Although the HFSSM measures broad changes in strategies and behaviors related to managing the dietary quality and quantity of household members, it does not provide information on exact changes to the household food supply. Of particular concern is how food insecurity might affect children’s dietary quality and quantity. An assumption embedded in the HFSSM is that caregivers will first sacrifice their personal food quality and quantity before they do the same for their children.1,2 Little is known, however, about specific changes to children’s food quality and quantity when caregivers can no longer buffer the effects of food insecurity. Some work has examined the strategies and behaviors caregivers use to obtain more food for the household or make the food that is available last longer when food insecurity occurs (i.e. ‘stretching’ food). For example, relying on federal nutrition programs such as the Supplemental Nutrition Assistance Program (SNAP), food banks and family and friends are common.35 No work, however, has specifically examined the behaviors and strategies used when caregivers affirm child-referenced HFSSM items. Examining these strategies and behaviors is important not only for a better understanding of the HFSSM but also for practitioners, researchers and policymakers who work on nutrition education.

Nutrition education for low-income populations emphasizes strategies and behaviors that maintain adequate dietary quality within a limited food budget.

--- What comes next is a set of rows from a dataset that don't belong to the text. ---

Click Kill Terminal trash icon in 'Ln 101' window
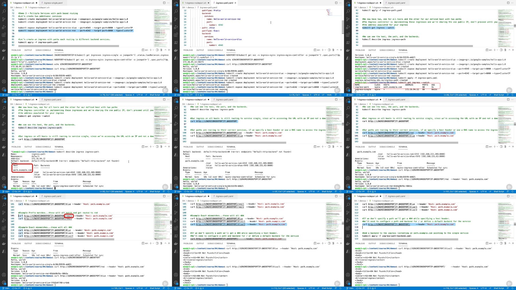Image resolution: width=516 pixels, height=290 pixels. [505, 147]
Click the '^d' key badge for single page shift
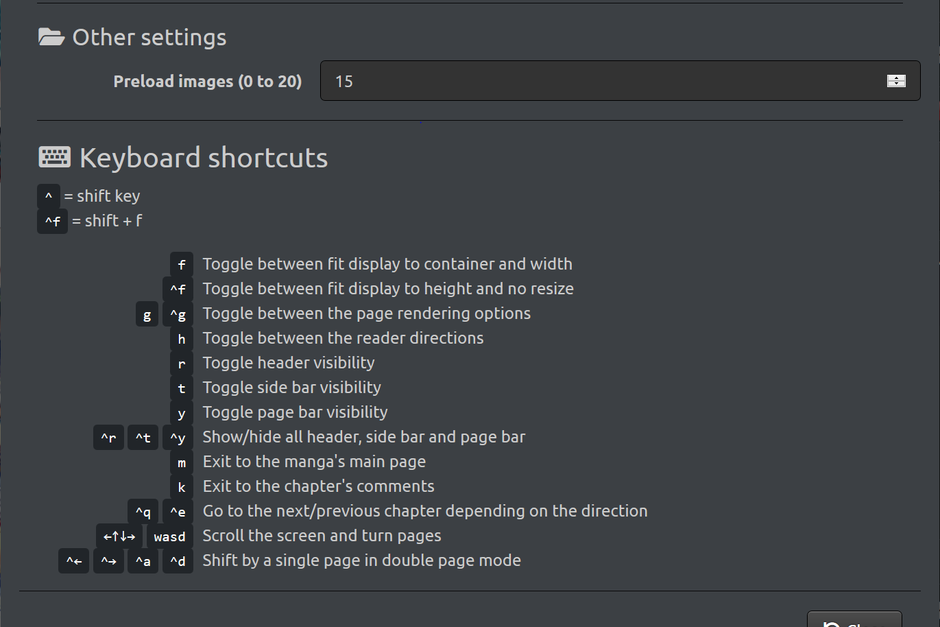Image resolution: width=940 pixels, height=627 pixels. (178, 561)
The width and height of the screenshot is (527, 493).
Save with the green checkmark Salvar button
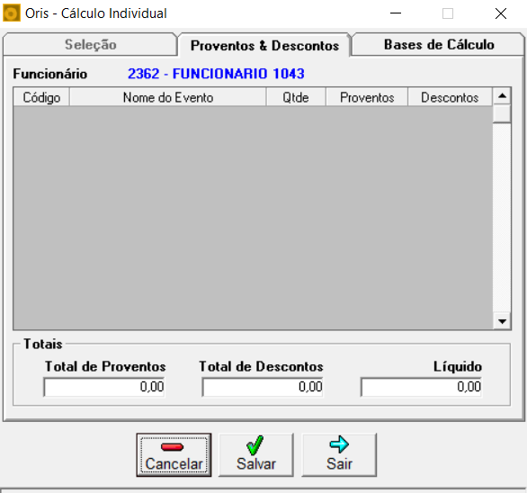[x=256, y=454]
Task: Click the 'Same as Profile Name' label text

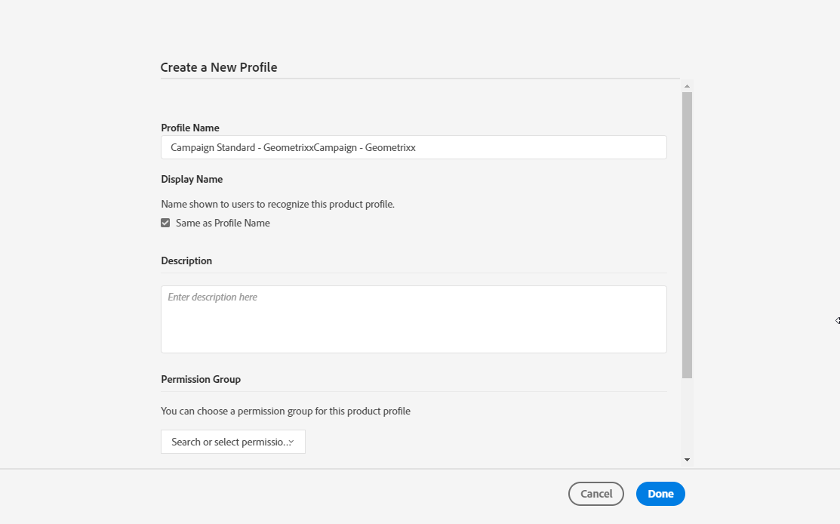Action: tap(223, 223)
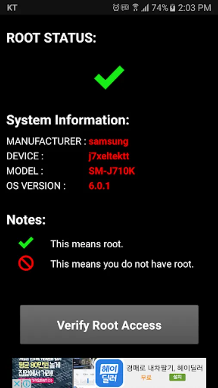Tap the 헤이딜러 app icon in the ad

click(x=109, y=373)

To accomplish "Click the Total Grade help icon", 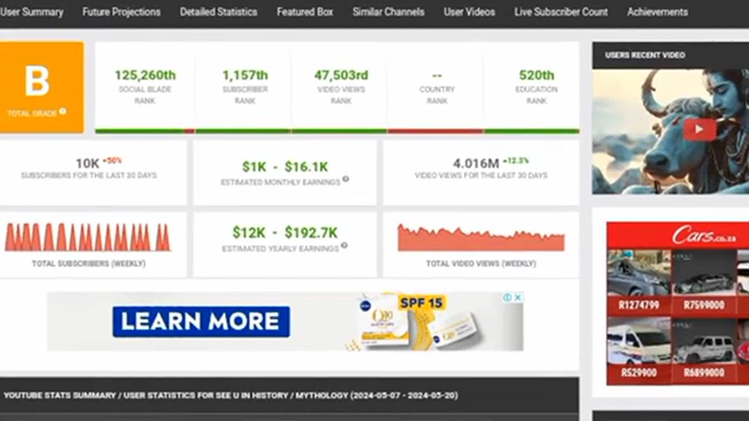I will click(x=63, y=111).
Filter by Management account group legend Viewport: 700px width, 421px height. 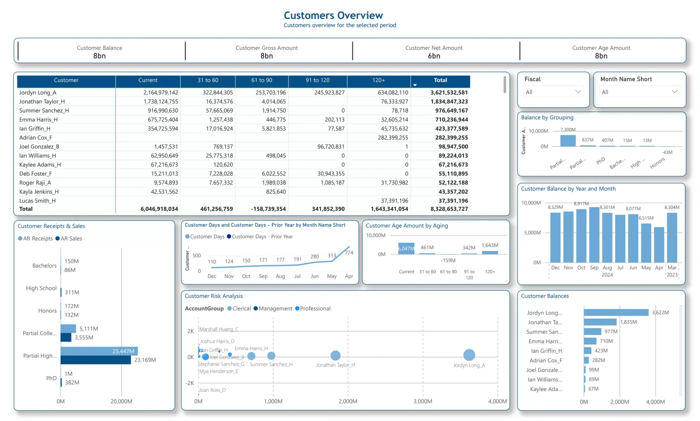click(x=256, y=309)
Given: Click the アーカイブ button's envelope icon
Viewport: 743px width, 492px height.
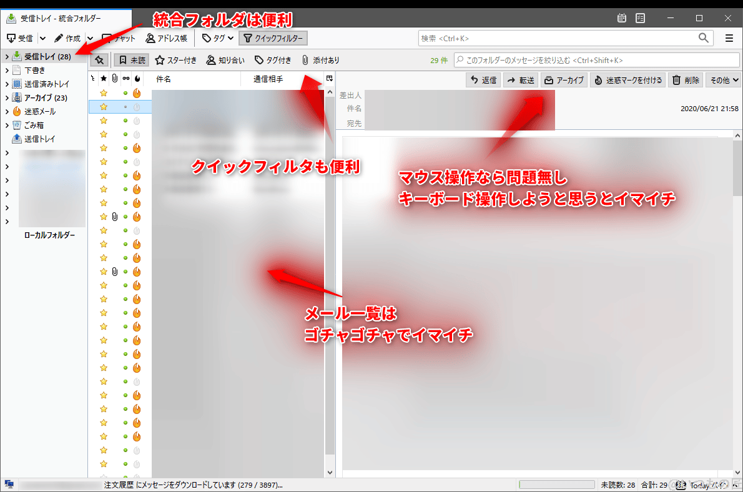Looking at the screenshot, I should click(549, 80).
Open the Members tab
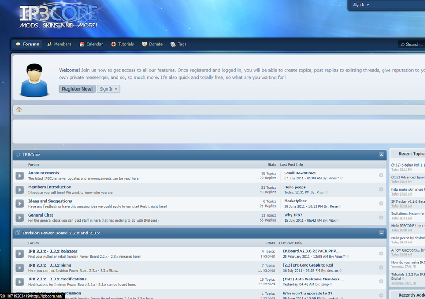The width and height of the screenshot is (425, 299). (59, 44)
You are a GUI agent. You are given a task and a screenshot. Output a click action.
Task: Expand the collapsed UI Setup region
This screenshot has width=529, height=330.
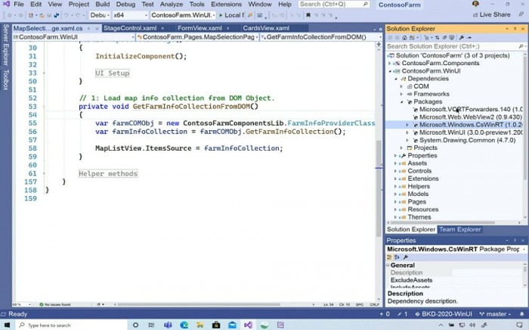click(45, 73)
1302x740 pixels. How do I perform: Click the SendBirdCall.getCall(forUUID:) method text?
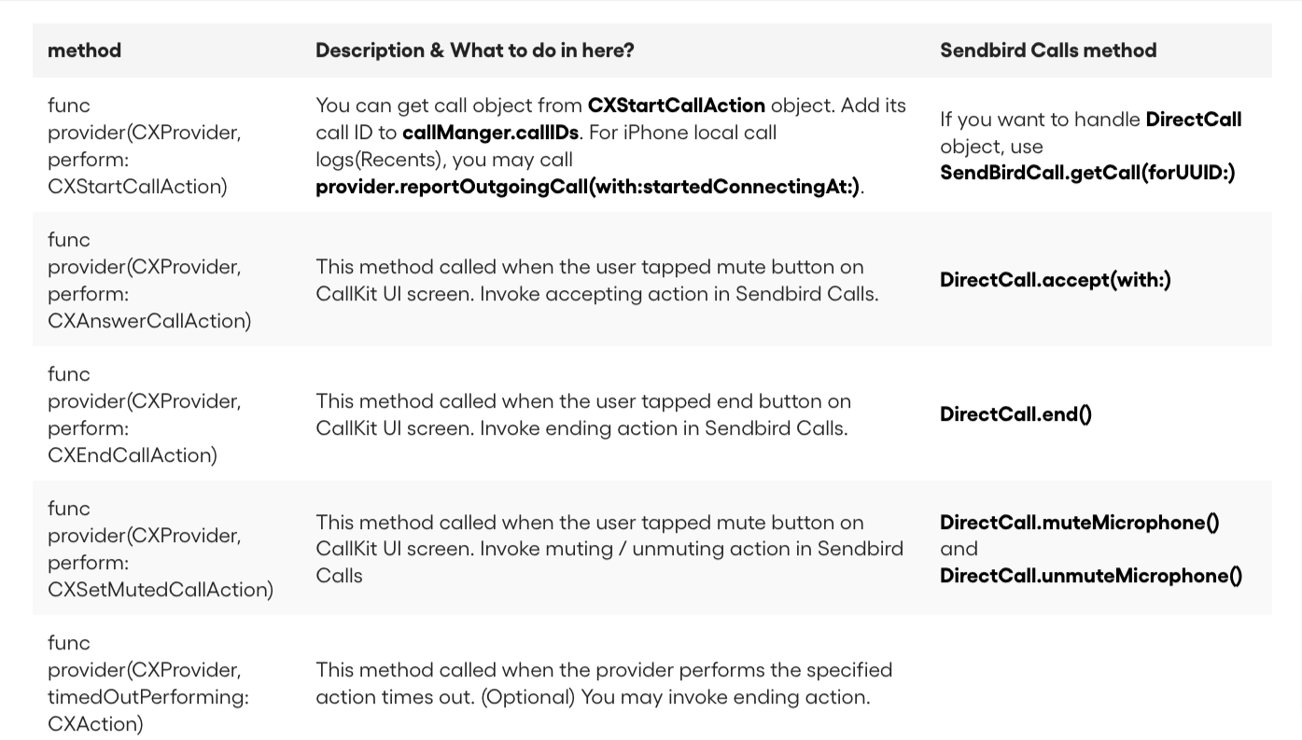(x=1086, y=173)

For example, SNAP Education (SNAP-Ed, the nutrition education component of SNAP) has a goal “to improve the likelihood that persons eligible for SNAP will make healthy food choices within a limited budget.” 6 (pg. 11) SNAP-Ed implementers have numerous well-evaluated nutrition education interventions that focus on policy, system, and environmental (PSE) changes to improve nutrition and food security such as increased awareness of federal nutrition assistance programs and social marketing campaigns that encourage healthy eating.7 Other resources, typically found through university agricultural extensions, advise families on issues such as using unit pricing to find lowest-cost foods, using smaller amounts of meat, poultry and fish and planning for leftovers. However, the frequency with which food-insecure caregivers use these strategies and behaviors is not known, especially when dealing with food insecurity among their children.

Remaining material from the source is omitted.